Set problem — Render every line of the records below as a numbered list, skipping blank lines and leaving out the pictures.

Record list —
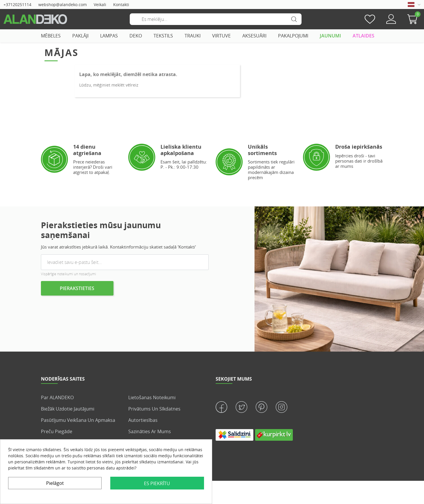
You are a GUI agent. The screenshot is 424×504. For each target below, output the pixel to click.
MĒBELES (51, 36)
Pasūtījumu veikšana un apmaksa (78, 420)
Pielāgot (55, 483)
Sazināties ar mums (149, 431)
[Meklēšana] (216, 19)
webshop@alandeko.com (62, 4)
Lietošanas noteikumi (152, 397)
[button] (414, 19)
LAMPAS (109, 36)
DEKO (136, 36)
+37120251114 (17, 4)
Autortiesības (143, 420)
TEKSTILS (163, 36)
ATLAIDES (363, 36)
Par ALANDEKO (57, 397)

Solution for this task —
1. You are a GUI agent. The screenshot is 424×504. For each target below, output the pixel to click.
2. MĒBELES (51, 36)
3. Pasūtījumu veikšana un apmaksa (78, 420)
4. Pielāgot (55, 483)
5. Sazināties ar mums (149, 431)
6. [Meklēšana] (216, 19)
7. webshop@alandeko.com (62, 4)
8. Lietošanas noteikumi (152, 397)
9. [button] (414, 19)
10. LAMPAS (109, 36)
11. DEKO (136, 36)
12. +37120251114 (17, 4)
13. Autortiesības (143, 420)
14. TEKSTILS (163, 36)
15. ATLAIDES (363, 36)
16. Par ALANDEKO (57, 397)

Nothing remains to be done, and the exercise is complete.